In a bid to beef up its portfolio of pharmaceutical solutions, packaging solutions provider ProMach has acquired Pharmaworks, a supplier of blister packaging technology for the pharmaceutical, consumer goods, and contract packaging industries.
The financial terms of the deal have not been disclosed.
Pharmaworks, founded in 2001 and headquartered in Odessa, Fla., offers themoforming solutions for the creation of blister packs, a packaging format commonly used in over-the-counter (OTC) and prescription unit dose pharmaceutical and consumer goods packaging. Pharmaworks blister packaging solutions range from semi-automated thermoformers to fully automated systems capable of speeds up to 600 packages per minute. The company also provides feeding, transferring, collating, cartoning, and vision/inspection systems.

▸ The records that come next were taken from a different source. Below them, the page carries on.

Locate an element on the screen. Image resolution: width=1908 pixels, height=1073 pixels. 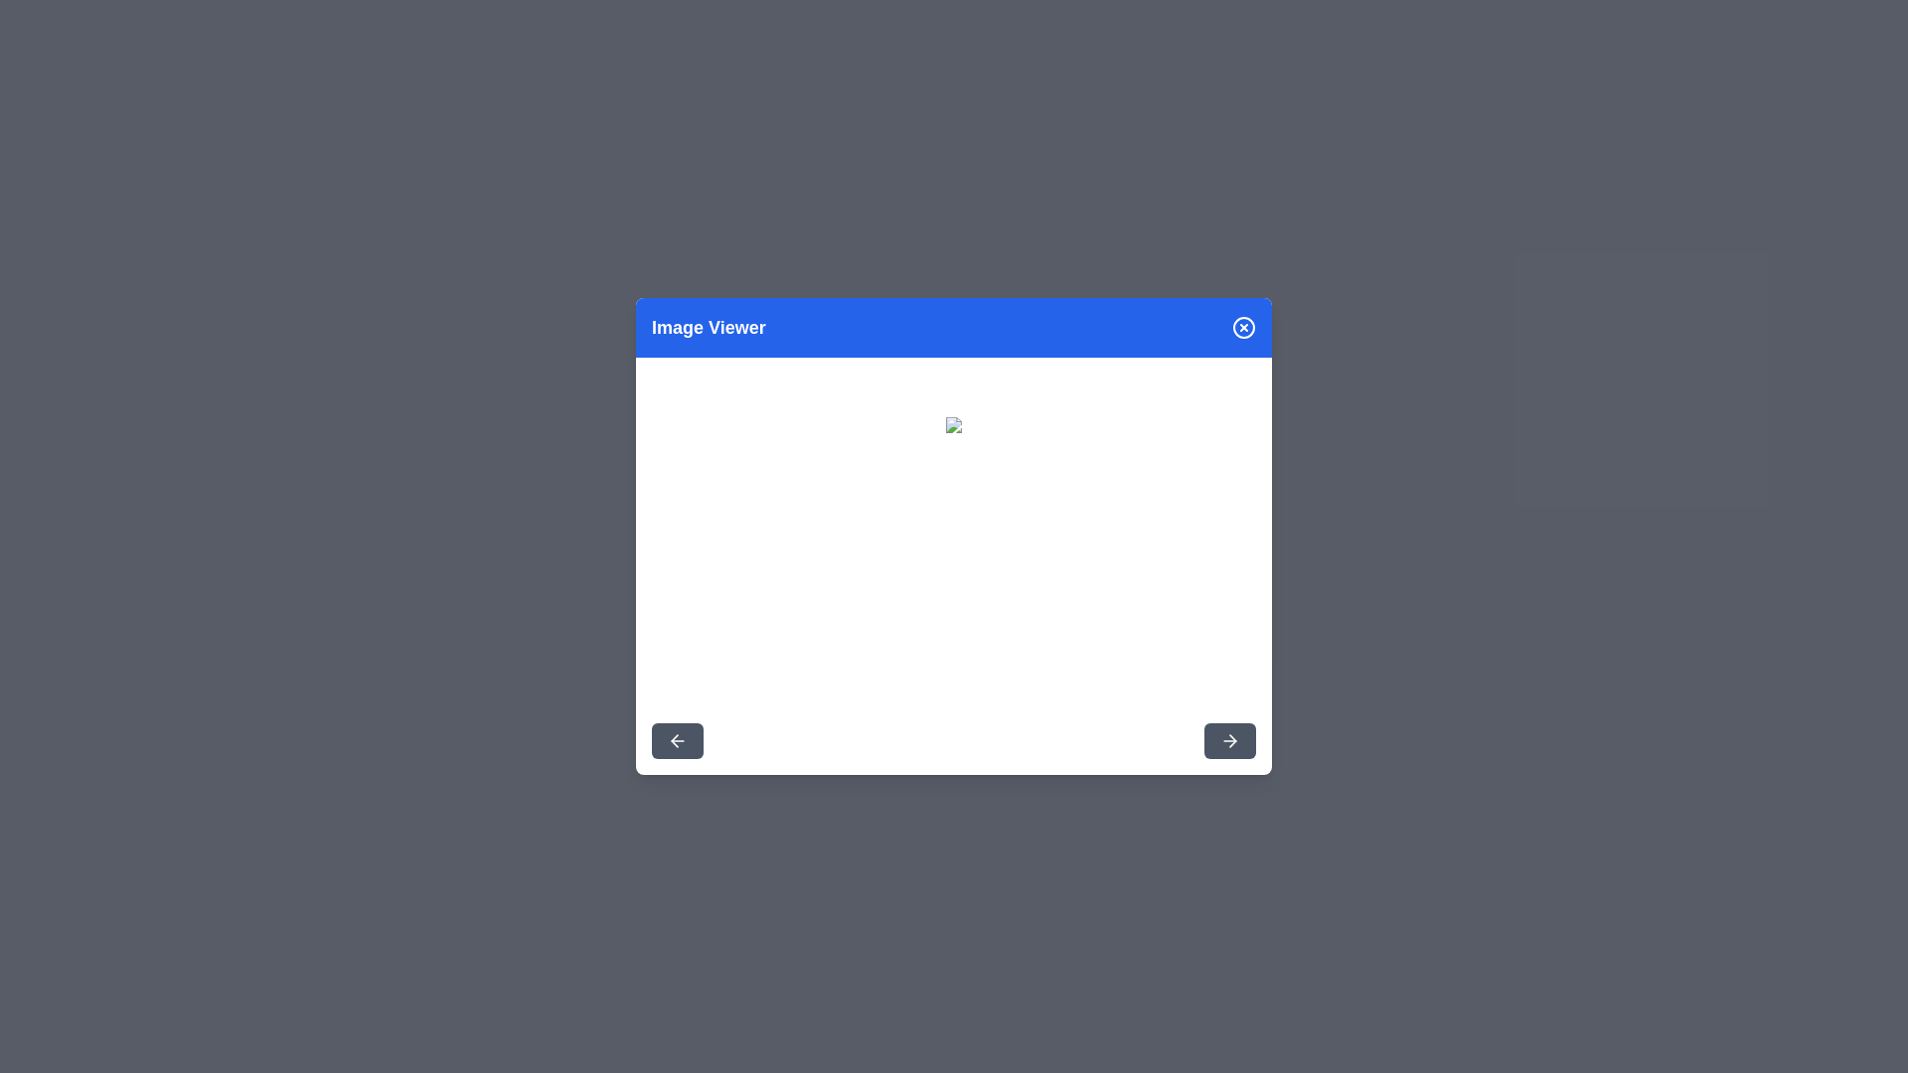
the header of the dialog to interact with it is located at coordinates (954, 327).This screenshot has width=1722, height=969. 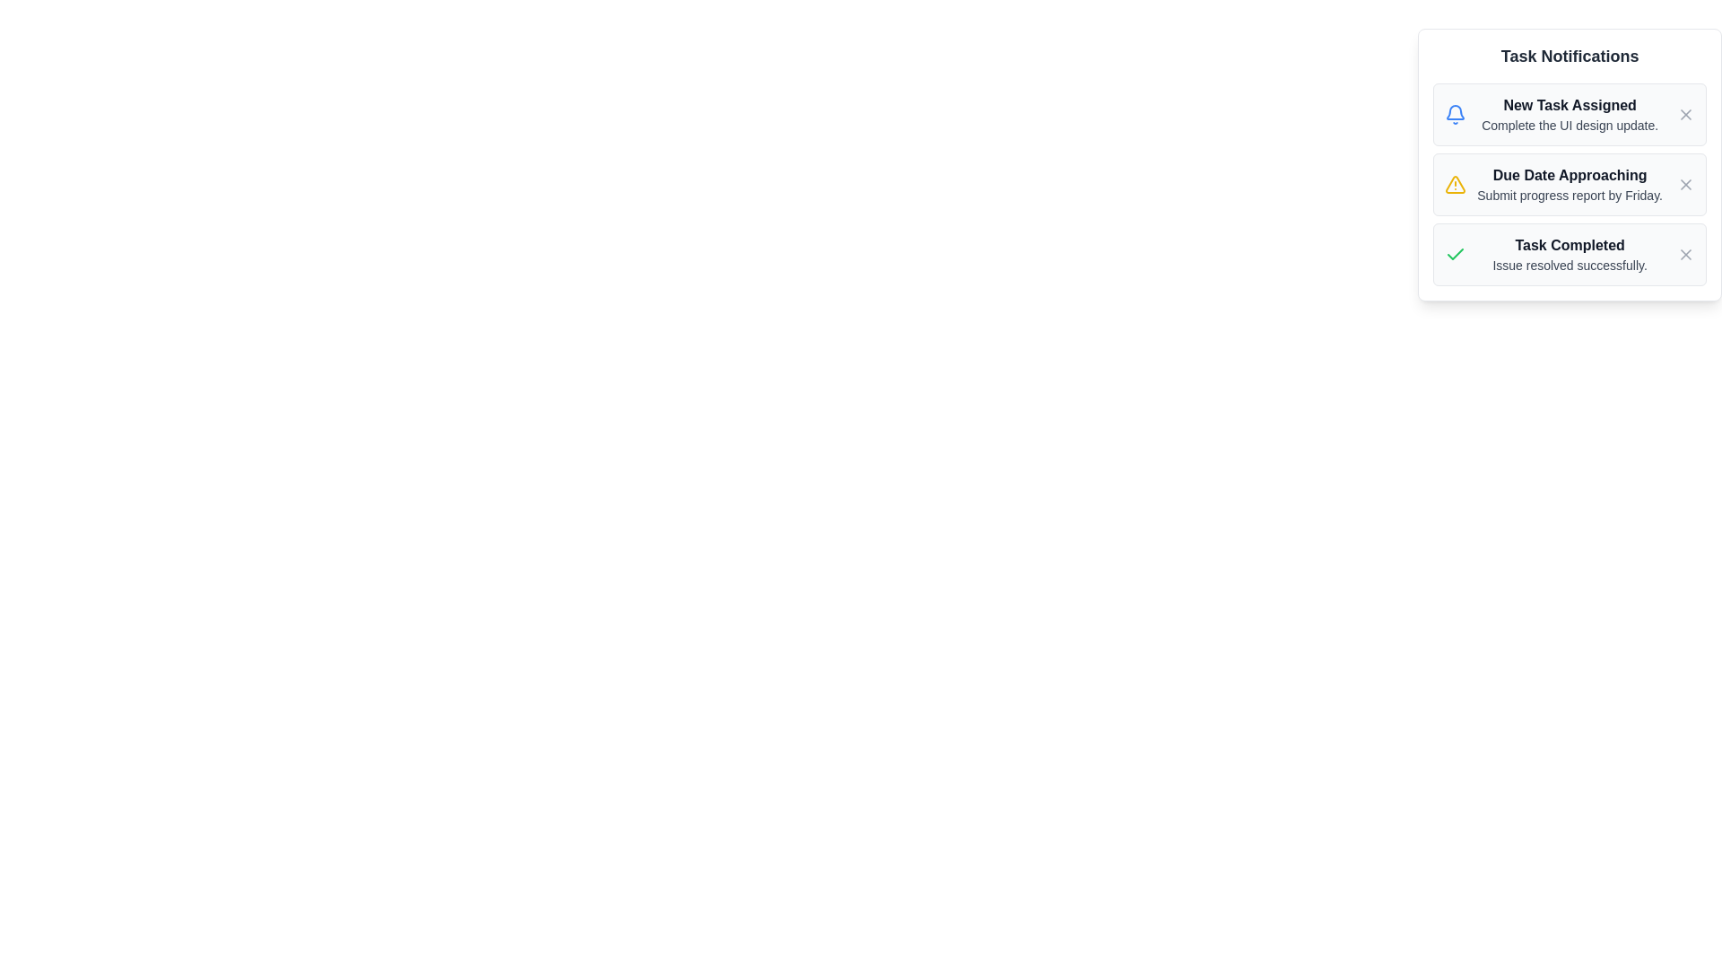 I want to click on the notification message indicating a new task assigned, so click(x=1569, y=114).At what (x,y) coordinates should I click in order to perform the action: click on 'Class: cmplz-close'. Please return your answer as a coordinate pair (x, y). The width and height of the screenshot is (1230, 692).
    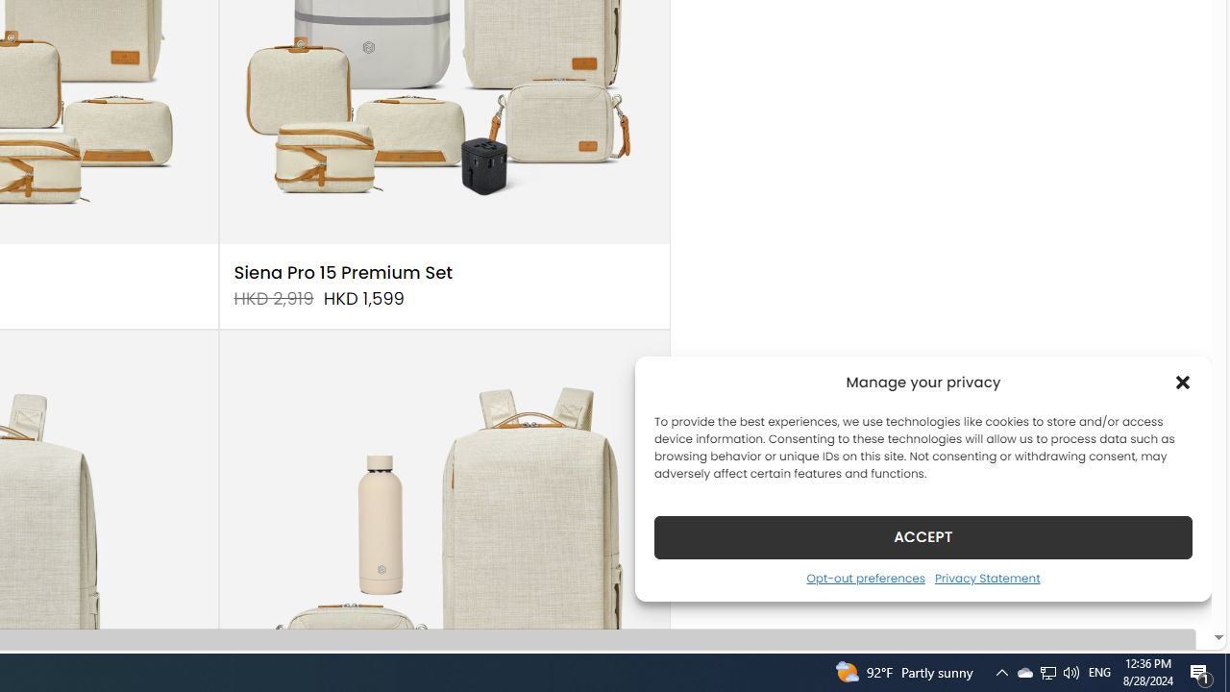
    Looking at the image, I should click on (1182, 382).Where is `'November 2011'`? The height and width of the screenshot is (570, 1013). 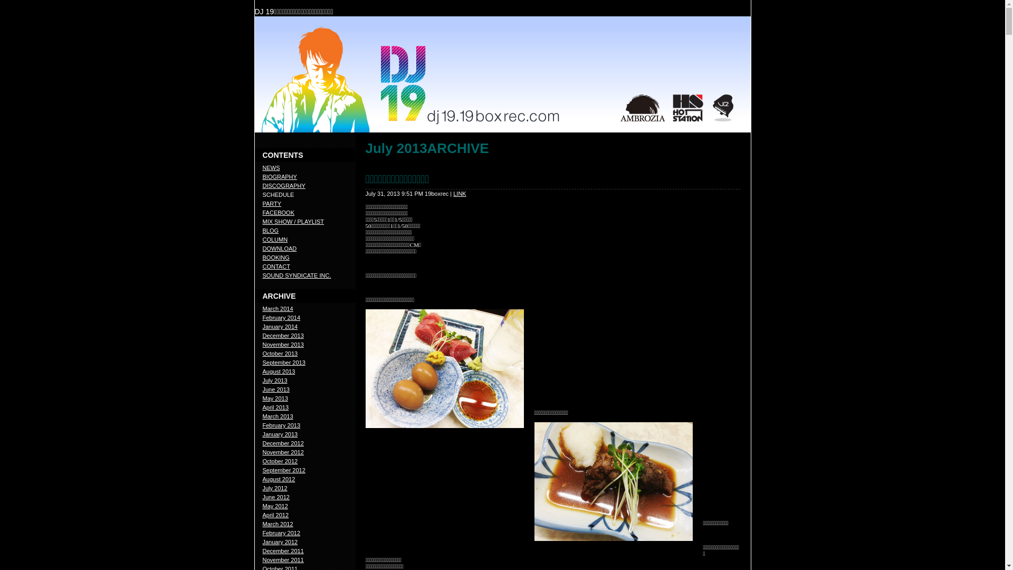
'November 2011' is located at coordinates (283, 559). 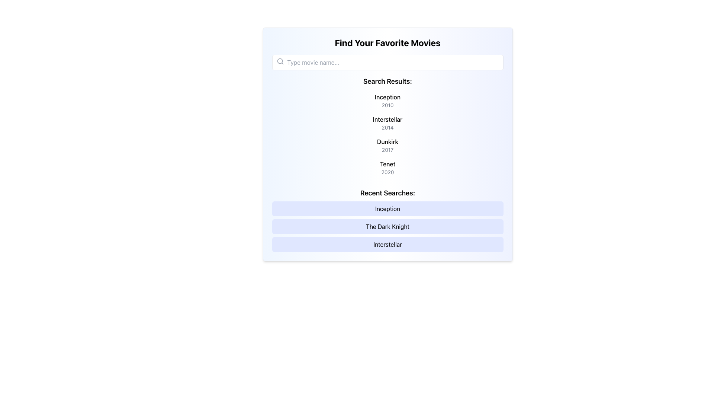 I want to click on the circular element styled with a gray stroke color, which is part of the magnifying glass icon located at the left side of the search bar, so click(x=279, y=61). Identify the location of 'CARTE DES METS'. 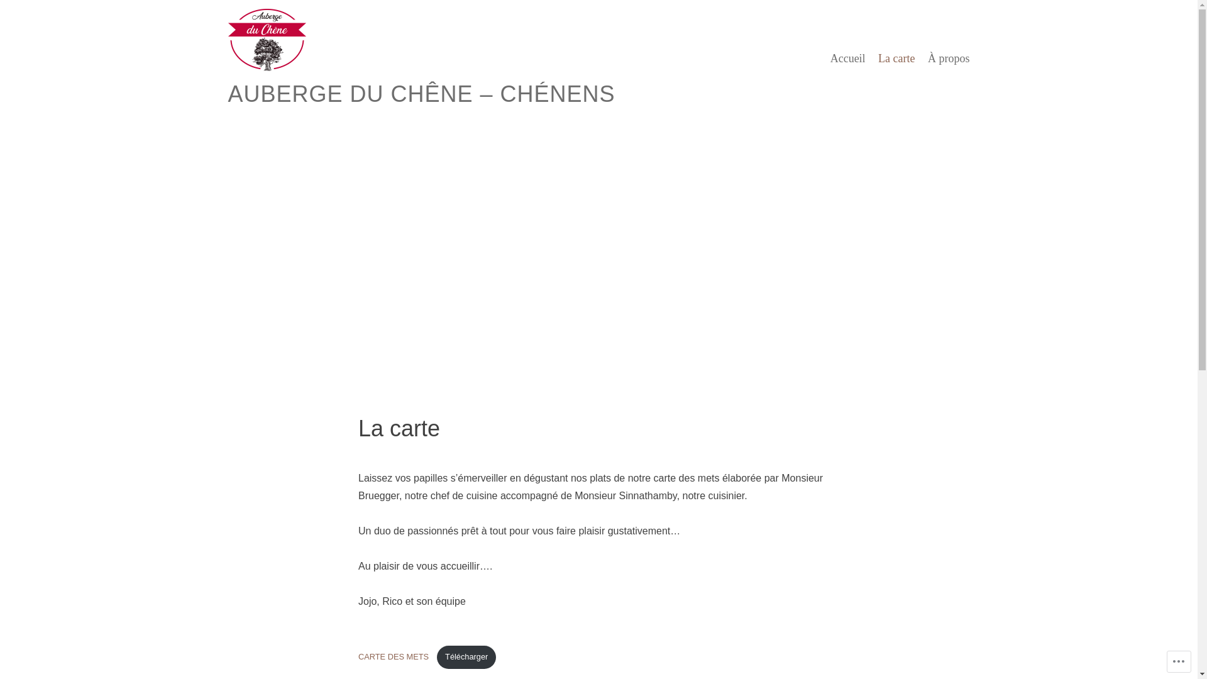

“We’re pleased to welcome the Pharmaworks team to ProMach,” ProMach president and CEO Mark Anderson said in a statement. “The pharmaceutical industry has been a strong growth engine for ProMach over the last five years…[and] research forecasts continued strong growth in the pharmaceutical sector over the next few years, and blister packs are a key part of that growth story driven by consumer convenience and safety, particularly with regulations around serialization.”
ProMach said that all of the over 100 employees of Pharmaworks will be joining ProMach. Current Pharmaworks president Peter Buczynsky will join ProMach as vice president and general manager of Pharmaworks. He will be joined by Ingo Federle, vice president of technical operations, and Ben Brower, vice president of sales and marketing.
ProMach is headquartered near Cincinnati, Ohio, and has manufacturing facilities and offices throughout North America, Europe, South America, and Asia. ProMach brands operate across the entire packaging spectrum: filling and capping, flexibles, pharma, product handling, labeling and coding, and end-of-line. The company also provides complete turnkey packaging lines, including engineering services, integration, and software.